Control of linear smart structural systems using neural networks

In recent studies, neural network based controllers for vibration suppression of smart structures have been reported. Many of these controller have been successfully implemented in simulation as well as using PC based data acquisition hardware. These studies have shown that in addition to conventional controller design methodologies, neural networks offer an effective basis for design and implementation of controllers. With the introduction of the Electronically Trainable Analog Neural Network (ETANN) chip i80170NX by Intel and a digital neural network chip Ni1000 by Nestor Corp., hardware implementation of neural network based controllers has been made possible. These neural network chips have also found applications in other areas such as signal processing and character recognition.
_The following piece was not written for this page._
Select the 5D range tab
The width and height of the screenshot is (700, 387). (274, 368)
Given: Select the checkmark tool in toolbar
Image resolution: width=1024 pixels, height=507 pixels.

In this paper, the capabilities of the ETANN based robust controllers for smart structural systems have been investigated. Robust controllers like the Liner Quadratic Regulator (LQR) and Linear Quadratic Gaussian with Loop Transfer Recovery (LQG/LTR) are implemented on a cantilevered plate system using the ETANN chip. Specially shaped PVDF film is used as sensors and PZTs as actuators. The LQG/LTR controller is implemented in two neural network configurations for dynamical systems suggested by Narendra and Parathasarathy. Analog hardware components used in the interface between the ETANN chip and the actuators/sensors on the smart structure test article have been developed. Practical considerations and limitations of the fully analog implementation of the controllers which are not considered in simulations have been discussed in the paper. Practical consideration in training the analog neural network chip for optimal performance has also been described. Experimental results of the closed loop performance of the smart structural system are presented.